# TextBlob and Vader Sentiment Analyzers to Classify Movie reviews

This project involves classifying movie reviews based on user sentiment using two popular natural language processing tools: VADER (Valence Aware Dictionary and sEntiment Reasoner) and TextBlob. Both are rule-based sentiment analyzers designed to interpret the polarity of text data. VADER is particularly effective for analyzing sentiments expressed in social media and short texts, while TextBlob provides polarity and subjectivity scores using a lexicon-based approach. The objective is to compare the performance and results of both tools in determining whether a movie review is positive, negative, or neutral.



##  Importing Libraries:

In [1]:
import pandas as pd
from textblob import TextBlob
import nltk
from nltk.sentiment.vader import SentimentIntensityAnalyzer

##  Loading data

In [2]:
# Path to the TSV file
file_path = r"C:\Users\sanas\Desktop\master\DSC550 Datasets\labeledTrainData.tsv\labeledTrainData.tsv"

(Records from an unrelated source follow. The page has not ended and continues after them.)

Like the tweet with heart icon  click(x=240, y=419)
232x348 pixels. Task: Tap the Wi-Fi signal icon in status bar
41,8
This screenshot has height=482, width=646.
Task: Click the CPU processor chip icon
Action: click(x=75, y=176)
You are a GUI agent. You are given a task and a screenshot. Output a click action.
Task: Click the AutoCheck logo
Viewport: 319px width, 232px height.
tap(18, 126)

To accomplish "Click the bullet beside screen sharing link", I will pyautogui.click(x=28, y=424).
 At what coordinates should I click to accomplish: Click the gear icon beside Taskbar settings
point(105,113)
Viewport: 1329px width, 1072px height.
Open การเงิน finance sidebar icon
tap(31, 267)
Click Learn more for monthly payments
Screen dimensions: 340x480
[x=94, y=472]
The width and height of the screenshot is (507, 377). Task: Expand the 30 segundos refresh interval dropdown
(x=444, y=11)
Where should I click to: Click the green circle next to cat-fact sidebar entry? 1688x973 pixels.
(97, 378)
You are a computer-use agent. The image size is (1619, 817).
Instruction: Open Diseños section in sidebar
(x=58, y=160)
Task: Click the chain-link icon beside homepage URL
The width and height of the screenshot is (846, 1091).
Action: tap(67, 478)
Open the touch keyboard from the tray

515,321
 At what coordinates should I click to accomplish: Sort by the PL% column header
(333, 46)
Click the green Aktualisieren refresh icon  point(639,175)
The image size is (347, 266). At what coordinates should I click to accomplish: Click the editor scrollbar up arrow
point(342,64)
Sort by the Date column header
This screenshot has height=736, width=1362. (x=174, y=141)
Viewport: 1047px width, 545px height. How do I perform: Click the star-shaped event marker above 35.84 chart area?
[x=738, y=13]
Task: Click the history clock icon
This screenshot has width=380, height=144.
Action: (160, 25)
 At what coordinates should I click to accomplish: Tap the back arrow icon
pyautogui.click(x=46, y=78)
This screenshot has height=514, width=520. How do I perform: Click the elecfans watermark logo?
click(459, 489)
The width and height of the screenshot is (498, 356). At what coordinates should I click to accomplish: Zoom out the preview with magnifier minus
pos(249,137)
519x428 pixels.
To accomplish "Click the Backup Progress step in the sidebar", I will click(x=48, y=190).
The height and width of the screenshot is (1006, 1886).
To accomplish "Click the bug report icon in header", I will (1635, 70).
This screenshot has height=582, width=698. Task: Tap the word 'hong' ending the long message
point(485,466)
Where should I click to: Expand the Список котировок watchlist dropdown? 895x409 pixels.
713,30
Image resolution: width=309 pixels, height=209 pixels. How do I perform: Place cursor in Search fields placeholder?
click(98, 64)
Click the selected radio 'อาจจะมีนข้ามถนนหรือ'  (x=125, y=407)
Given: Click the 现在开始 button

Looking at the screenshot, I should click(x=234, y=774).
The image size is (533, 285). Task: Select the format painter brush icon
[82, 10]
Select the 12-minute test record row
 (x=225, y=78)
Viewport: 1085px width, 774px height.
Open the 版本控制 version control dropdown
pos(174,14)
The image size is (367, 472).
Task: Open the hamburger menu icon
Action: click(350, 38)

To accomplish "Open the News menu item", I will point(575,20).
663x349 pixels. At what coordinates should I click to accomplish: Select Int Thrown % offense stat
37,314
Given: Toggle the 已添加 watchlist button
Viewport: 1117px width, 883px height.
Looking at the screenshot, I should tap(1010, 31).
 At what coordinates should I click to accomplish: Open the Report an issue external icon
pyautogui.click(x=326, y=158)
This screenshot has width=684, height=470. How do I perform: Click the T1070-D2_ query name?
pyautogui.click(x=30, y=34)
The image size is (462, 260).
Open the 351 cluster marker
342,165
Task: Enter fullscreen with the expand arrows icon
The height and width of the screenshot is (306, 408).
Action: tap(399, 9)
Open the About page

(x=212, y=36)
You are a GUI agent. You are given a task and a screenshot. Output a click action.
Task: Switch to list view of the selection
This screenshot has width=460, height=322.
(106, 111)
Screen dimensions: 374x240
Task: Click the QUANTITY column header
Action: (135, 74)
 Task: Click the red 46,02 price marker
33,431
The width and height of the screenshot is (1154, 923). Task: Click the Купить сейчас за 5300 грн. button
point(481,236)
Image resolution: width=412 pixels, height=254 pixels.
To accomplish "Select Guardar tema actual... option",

# Read the TSV file into a pandas DataFrame
data = pd.read_csv(file_path, sep='\t')

# Display the first few rows of the DataFrame to check if it loaded properly
print(data.head())

       id  sentiment                                             review
0  5814_8          1  With all this stuff going down at the moment w...
1  2381_9          1  \The Classic War of the Worlds\" by Timothy Hi...
2  7759_3          0  The film starts with a manager (Nicholas Bell)...
3  3630_4          0  It must be assumed that those who praised this...
4  9495_8          1  Superbly trashy and wondrously unpretentious 8...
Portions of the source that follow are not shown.